Lombok Barat-NTB, Barometer99.Com- Menanggapi sorotan dan kritik dari DPRD Lombok Barat, pihak RSUD Tripat akhirnya angkat bicara soal isu utang rumah sakit yang belakangan menjadi polemik publik. Wakil Direktur RSUD Tripat, dr. H. Kaspan, memberikan klarifikasi atas kondisi keuangan lembaga layanan kesehatan tersebut.
Sebelumnya, persoalan keuangan di RSUD Tripat dan RS Awet Muda Narmada menjadi sorotan setelah keduanya dilaporkan masih menanggung utang, meskipun mencatatkan pendapatan miliaran rupiah melalui skema Badan Layanan Umum Daerah (BLUD). Situasi ini memicu keprihatinan DPRD yang menuntut keterbukaan dalam pengelolaan anggaran rumah sakit.
Wakil Ketua Komisi IV DPRD Lombok Barat, Syamsuriyansyah, menyatakan keheranannya atas kondisi tersebut. Dengan pendapatan yang dilaporkan mencapai lebih dari Rp150 miliar, ia menilai kedua rumah sakit seharusnya mampu menjalankan operasional tanpa perlu bergantung pada utang.
Menanggapi hal itu, dr.

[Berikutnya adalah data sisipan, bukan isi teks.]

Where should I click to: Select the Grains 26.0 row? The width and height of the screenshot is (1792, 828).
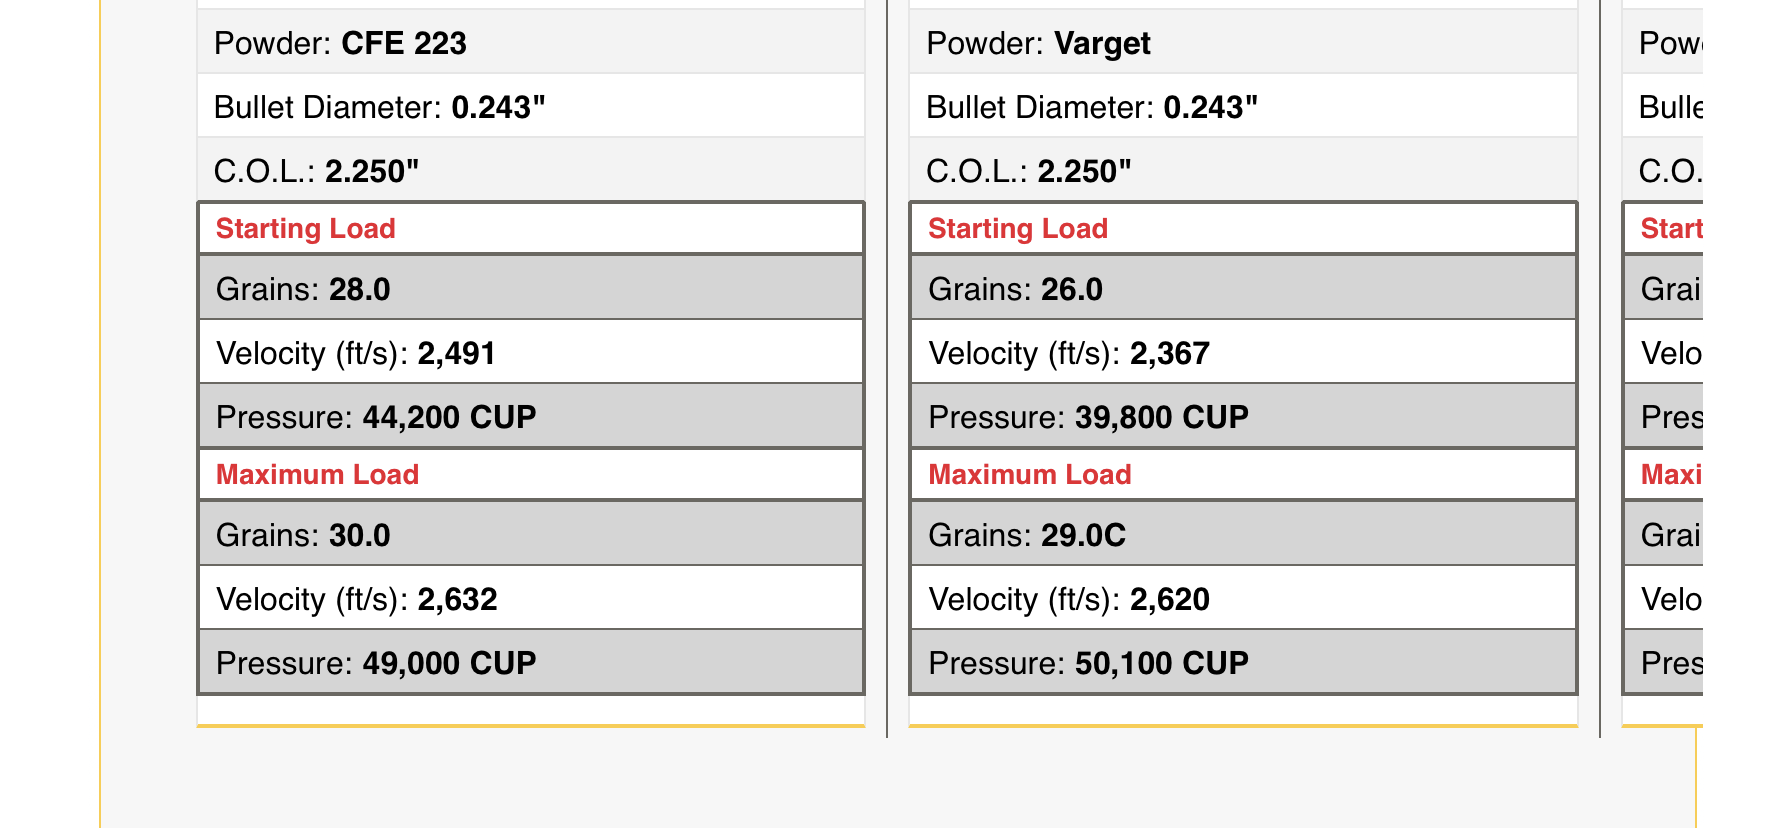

Kaspan (mewakili direktur utama yang berhalangan) menjelaskan bahwa pengelolaan keuangan rumah sakit BLUD berbeda dengan Organisasi Perangkat Daerah (OPD) pada umumnya. Jika di OPD dana tersedia di awal sebelum dibelanjakan, maka di RSUD Tripat, dana harus dicari terlebih dahulu melalui optimalisasi pelayanan.

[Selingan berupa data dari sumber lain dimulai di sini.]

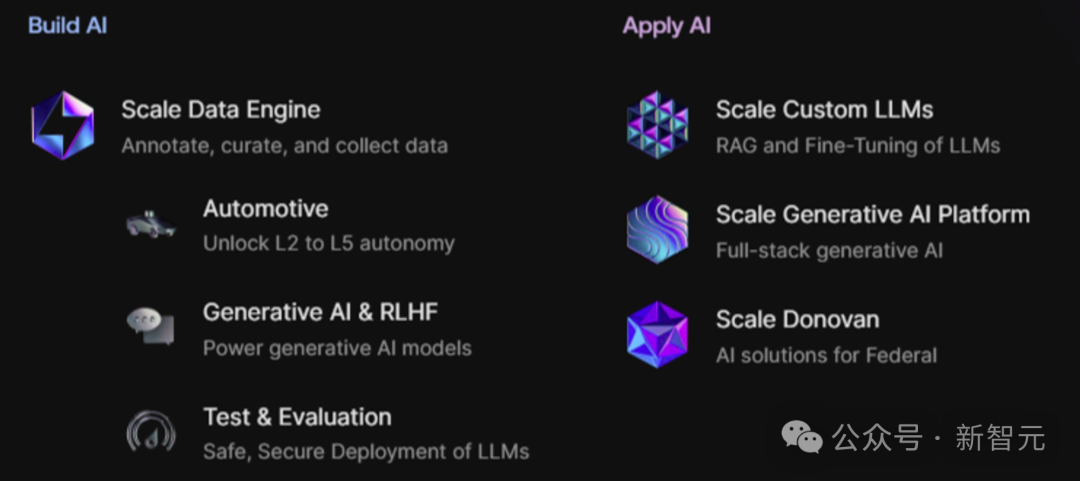Click 'Annotate, curate, and collect data' description
1080x481 pixels.
pos(284,146)
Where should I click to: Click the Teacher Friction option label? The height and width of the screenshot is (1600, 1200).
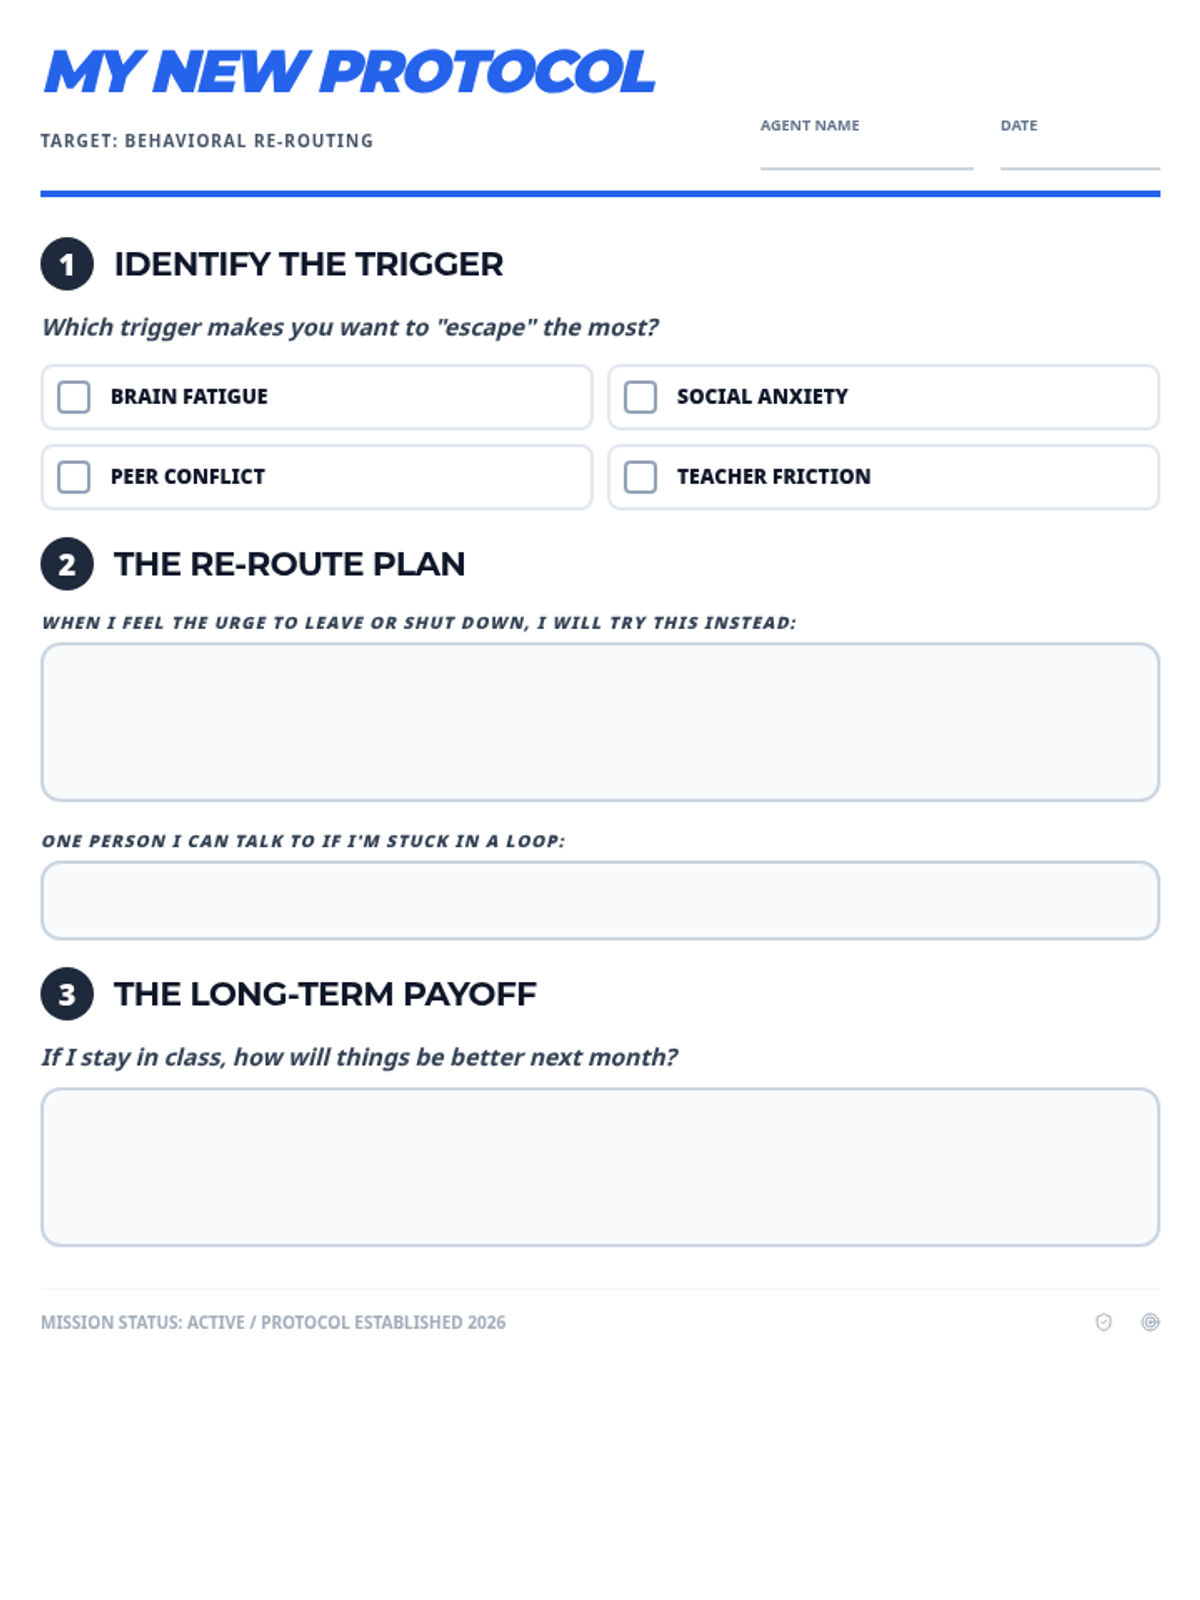773,477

“Beda dengan OPD, Pak. Kalau di OPD dananya ada dulu baru bisa dibelanjakan. Sementara kami justru harus mencari dananya terlebih dahulu,” ujar Kaspan saat ditemui diruangannya sabtu, (26/7).
Kaspan menjelaskan bahwa target anggaran dalam Rencana Bisnis Anggaran (RBA) disusun berdasarkan analisis atas potensi pemasukan yang realistis, bukan dana yang sudah tersedia.
“Kalau pemasukan rumah sakit rata-rata Rp10 miliar per bulan, maka dalam setahun kami bisa menargetkan RBA sebesar Rp150 miliar. Itu sah-sah saja karena sifatnya rencana. Apakah uangnya sudah ada? Belum tentu. Maka dari itu, kami membuka layanan yang optimal agar pemasukan bisa meningkat,” jelasnya.
Terkait utang yang menjadi sorotan, Kaspan menegaskan bahwa total utang RSUD Tripat sebelumnya mencapai Rp52 miliar. Namun, saat ini hanya tersisa sekitar Rp11 miliar yang belum dibayarkan.
“Kami menargetkan utang itu bisa lunas pada bulan September, tentu tergantung pemasukan. Apalagi saat ini nilai klaim BPJS menurun sekitar 20 persen dibanding tahun sebelumnya. Hampir semua rumah sakit mengalami hal serupa,” ungkapnya.
Lebih lanjut, ia menyebutkan bahwa sekitar 95 persen sumber pemasukan RSUD Tripat berasal dari klaim BPJS, yang pencairannya memerlukan waktu beberapa bulan. Untuk mempercepat pelunasan utang, rumah sakit melakukan langkah efisiensi, terutama di sektor farmasi, yang menjadi komponen utang terbesar.
“Salah satu solusi kami agar bisa membayar utang adalah efisiensi” tambah Kaspan.
Dengan penjelasan tersebut, pihak RSUD Tripat berharap publik dan para pemangku kepentingan memahami tantangan pengelolaan keuangan rumah sakit yang berbasis layanan dan bergantung pada pola klaim dari BPJS Kesehatan. (*).